Azure Container Registry is a critical part of this architecture. Even if your company has no plans to use containers, you must deploy Container Registry to succeed in versioning Bicep templates. Container Registry enables significant flexibility and reusability for your modules while providing enterprise-grade security and access control.

Layer 1 should contain:

  • Policy assignments and definitions that are applied at the level of management group or subscription. These policies should match your corporate governance requirements.
  • Templates for core network infrastructure, such as ExpressRoute, VPNs, virtual WAN, and virtual networks (shared or hub).
  • DNS.
  • Core monitoring (log analytics).
  • Enterprise container registry.

You should configure branch protection to restrict the ability to push changes to this repository. Restrict approval of PRs from other developers to members of the CCoE or Cloud Governance. Contributors to this layer are primarily members of groups that are historically associated with the components in this layer. For example, the networking team builds the templates for the network, the operations team configures monitoring, and so on. However, you should grant read-only access to individuals who request it, because you want to enable developers from other groups to suggest changes to the core infrastructures. They may contribute improvements, though you won't allow their changes to be merged without approval and testing.

These files should consume the modules in your container registry for standard components. However, you'll also have a Bicep file, or a series of Bicep files, that are customized to your enterprise's implementation of Azure landing zones or a similar governance structure.

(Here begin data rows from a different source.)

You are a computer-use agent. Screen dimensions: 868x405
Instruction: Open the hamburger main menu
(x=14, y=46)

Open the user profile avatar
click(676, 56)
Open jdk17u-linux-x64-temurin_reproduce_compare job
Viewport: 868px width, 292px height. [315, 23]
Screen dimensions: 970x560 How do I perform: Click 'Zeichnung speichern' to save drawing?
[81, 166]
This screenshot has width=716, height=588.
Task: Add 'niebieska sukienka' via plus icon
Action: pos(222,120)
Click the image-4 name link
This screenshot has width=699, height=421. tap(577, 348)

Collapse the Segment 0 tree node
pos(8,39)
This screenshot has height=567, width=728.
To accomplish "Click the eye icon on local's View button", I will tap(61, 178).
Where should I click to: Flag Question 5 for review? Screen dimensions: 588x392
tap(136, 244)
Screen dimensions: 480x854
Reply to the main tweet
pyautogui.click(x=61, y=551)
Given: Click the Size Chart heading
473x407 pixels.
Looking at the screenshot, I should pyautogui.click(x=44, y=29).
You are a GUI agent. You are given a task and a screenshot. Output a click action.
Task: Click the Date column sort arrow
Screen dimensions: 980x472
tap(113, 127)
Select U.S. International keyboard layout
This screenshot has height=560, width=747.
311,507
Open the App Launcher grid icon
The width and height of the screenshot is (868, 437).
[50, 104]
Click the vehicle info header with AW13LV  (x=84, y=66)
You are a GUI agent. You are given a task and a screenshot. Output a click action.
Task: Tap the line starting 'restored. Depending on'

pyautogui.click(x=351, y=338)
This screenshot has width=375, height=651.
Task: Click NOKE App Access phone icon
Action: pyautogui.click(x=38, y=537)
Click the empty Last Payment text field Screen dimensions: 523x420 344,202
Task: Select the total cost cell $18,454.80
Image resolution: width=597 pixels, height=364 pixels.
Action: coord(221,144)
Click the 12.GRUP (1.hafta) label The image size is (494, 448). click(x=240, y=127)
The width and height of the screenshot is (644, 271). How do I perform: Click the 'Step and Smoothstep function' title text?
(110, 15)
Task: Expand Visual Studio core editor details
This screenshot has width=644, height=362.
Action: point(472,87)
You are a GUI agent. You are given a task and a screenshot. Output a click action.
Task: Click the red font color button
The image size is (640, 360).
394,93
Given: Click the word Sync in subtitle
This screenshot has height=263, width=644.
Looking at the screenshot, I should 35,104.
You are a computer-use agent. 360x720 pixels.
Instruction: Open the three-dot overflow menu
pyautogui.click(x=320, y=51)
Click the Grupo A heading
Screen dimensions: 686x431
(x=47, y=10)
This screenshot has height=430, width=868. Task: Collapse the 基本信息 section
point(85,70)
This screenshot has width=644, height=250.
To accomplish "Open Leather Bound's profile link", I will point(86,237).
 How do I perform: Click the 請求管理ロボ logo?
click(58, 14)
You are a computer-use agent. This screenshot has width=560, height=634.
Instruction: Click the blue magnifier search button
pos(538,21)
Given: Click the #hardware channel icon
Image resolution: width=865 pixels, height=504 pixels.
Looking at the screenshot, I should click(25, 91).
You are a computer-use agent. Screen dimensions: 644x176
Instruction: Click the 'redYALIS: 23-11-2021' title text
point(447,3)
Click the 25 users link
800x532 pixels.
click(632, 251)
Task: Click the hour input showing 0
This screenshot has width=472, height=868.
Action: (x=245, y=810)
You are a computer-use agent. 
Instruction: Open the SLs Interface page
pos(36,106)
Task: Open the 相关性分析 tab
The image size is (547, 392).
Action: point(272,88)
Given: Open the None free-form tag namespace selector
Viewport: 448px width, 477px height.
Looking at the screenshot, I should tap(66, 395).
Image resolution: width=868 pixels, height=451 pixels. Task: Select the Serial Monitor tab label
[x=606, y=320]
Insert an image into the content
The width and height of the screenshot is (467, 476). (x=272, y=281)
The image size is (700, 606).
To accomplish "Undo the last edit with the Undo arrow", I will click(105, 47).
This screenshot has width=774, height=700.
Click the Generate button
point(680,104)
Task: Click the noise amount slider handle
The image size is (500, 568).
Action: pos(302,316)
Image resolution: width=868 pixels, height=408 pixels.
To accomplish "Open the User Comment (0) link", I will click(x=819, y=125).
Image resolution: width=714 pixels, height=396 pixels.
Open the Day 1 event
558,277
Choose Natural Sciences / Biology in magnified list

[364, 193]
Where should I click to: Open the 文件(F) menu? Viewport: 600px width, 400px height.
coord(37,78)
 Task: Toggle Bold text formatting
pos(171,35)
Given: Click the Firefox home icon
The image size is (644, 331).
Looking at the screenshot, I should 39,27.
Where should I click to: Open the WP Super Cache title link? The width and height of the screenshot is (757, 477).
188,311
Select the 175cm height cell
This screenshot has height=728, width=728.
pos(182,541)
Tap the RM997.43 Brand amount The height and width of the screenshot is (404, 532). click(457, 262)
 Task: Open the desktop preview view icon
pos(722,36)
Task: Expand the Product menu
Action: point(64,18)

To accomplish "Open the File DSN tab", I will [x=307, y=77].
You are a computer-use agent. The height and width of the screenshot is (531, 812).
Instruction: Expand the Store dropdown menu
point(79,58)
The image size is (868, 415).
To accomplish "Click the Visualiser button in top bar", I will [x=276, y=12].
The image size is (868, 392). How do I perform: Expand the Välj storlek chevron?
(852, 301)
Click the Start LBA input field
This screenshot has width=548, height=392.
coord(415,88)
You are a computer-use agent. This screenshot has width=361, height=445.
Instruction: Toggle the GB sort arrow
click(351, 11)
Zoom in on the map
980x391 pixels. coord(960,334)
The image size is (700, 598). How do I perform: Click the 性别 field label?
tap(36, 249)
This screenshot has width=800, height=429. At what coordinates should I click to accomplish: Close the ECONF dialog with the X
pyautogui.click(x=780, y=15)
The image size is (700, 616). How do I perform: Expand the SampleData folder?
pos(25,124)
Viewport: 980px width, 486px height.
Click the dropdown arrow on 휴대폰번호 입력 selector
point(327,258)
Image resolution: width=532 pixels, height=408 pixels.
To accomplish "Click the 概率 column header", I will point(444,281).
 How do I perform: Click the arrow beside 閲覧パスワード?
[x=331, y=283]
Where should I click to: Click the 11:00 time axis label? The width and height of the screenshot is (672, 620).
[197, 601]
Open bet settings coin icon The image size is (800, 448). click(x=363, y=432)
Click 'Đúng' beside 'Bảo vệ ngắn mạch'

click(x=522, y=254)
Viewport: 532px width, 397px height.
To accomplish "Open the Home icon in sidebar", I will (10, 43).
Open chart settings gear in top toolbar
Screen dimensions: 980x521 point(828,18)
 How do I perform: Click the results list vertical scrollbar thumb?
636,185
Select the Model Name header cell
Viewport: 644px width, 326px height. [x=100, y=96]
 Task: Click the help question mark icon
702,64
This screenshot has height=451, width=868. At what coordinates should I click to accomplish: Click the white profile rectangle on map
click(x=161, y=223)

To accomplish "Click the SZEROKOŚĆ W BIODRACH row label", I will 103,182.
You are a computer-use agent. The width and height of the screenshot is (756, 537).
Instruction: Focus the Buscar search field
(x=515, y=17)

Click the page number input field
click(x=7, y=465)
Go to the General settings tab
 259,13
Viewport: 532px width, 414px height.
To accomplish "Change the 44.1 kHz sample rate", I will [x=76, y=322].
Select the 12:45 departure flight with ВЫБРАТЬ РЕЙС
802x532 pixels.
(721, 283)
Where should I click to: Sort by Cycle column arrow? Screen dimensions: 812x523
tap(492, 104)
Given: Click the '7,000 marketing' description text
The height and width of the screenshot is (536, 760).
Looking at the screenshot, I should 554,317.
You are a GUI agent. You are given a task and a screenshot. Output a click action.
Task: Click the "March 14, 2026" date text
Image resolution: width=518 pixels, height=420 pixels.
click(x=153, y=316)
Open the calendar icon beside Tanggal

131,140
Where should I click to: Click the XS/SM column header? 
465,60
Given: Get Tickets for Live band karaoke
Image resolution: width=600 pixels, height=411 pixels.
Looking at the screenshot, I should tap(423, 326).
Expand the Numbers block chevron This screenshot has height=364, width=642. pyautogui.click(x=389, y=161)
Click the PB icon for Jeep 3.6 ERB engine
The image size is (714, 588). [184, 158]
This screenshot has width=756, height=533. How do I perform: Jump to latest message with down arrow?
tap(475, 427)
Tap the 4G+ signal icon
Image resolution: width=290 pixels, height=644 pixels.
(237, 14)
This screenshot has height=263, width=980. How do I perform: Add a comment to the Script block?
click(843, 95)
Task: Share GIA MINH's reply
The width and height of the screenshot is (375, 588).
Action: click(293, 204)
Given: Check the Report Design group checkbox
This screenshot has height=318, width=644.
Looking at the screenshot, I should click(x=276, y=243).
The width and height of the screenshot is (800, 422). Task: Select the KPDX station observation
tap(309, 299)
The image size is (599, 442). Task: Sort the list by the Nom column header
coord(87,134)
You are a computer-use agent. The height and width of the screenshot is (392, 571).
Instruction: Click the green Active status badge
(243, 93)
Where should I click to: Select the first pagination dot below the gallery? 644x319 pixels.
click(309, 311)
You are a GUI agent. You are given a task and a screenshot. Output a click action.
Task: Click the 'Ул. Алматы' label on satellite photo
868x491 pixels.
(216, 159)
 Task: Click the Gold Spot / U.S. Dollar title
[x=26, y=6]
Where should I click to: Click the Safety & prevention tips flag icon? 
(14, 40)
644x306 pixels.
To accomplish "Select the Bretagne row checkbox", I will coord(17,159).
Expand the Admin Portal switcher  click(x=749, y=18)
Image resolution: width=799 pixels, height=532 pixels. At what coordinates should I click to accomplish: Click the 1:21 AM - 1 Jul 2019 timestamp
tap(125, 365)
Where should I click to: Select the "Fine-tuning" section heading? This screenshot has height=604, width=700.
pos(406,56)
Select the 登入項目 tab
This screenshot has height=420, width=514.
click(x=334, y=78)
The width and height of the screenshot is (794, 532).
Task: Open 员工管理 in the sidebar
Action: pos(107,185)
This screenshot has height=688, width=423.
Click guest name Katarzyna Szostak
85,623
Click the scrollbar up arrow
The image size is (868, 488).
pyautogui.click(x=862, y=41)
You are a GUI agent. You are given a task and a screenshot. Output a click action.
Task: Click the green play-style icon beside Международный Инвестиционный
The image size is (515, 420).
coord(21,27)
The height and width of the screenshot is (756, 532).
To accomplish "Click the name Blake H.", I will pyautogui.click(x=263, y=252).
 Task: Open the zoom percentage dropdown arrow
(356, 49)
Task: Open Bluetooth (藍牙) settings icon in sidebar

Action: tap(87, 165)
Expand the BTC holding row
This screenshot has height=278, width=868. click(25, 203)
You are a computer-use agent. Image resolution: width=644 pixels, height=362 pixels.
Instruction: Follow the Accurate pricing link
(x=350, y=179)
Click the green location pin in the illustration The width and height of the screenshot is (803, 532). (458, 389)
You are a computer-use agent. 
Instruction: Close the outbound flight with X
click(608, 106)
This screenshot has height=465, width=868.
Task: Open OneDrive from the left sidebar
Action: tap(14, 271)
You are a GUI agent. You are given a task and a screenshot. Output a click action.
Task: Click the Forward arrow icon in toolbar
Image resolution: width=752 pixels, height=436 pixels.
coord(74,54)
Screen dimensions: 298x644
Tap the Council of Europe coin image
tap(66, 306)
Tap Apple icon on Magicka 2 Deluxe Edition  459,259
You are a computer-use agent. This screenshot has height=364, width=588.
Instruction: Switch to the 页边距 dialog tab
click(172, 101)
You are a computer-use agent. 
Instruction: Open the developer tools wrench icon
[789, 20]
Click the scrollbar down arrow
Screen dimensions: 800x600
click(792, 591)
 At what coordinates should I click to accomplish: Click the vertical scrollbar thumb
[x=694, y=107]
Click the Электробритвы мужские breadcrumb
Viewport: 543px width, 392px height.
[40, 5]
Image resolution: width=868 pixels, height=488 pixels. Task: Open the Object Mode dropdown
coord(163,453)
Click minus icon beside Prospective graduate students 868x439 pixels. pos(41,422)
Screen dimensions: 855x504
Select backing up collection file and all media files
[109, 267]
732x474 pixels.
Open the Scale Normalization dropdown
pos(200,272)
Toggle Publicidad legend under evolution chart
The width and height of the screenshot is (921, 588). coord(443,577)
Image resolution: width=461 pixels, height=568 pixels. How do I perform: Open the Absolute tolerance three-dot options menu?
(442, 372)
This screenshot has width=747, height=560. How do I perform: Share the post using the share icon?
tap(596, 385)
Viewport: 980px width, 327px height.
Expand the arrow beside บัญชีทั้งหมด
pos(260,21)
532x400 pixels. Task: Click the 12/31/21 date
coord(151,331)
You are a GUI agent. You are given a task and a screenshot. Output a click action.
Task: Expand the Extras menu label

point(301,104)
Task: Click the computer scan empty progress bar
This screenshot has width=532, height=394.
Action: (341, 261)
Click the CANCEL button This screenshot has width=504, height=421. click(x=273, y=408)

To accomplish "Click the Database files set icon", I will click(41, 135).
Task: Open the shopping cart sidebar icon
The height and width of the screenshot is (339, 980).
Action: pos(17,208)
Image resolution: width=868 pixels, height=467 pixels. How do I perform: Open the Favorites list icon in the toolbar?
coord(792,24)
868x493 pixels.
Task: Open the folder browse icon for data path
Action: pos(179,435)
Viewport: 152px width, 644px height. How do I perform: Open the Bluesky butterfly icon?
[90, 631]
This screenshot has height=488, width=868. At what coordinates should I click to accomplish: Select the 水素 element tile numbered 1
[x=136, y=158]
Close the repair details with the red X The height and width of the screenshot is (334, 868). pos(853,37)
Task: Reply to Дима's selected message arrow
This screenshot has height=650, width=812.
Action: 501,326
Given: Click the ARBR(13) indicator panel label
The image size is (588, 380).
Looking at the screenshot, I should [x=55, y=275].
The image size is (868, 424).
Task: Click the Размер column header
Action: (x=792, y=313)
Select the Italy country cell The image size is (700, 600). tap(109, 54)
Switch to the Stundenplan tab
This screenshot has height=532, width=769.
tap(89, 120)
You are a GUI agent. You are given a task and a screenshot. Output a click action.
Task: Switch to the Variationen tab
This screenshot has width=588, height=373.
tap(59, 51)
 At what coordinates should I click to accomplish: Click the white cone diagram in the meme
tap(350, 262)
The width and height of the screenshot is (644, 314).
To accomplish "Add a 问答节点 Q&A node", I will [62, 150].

Layer 2 - Product platform: Shared services

You can consider Layer 2, product platform, as the shared services for a particular product line or business unit. These components aren't universal across the organization, but they're meant to fit a particular business need. This would be an appropriate layer for a virtual network that's a peer with the hub in Layer 1, global infrastructure. A key vault is another example component for this layer. The key vault could store shared secrets to a storage account or a database that's shared by the different applications within this platform.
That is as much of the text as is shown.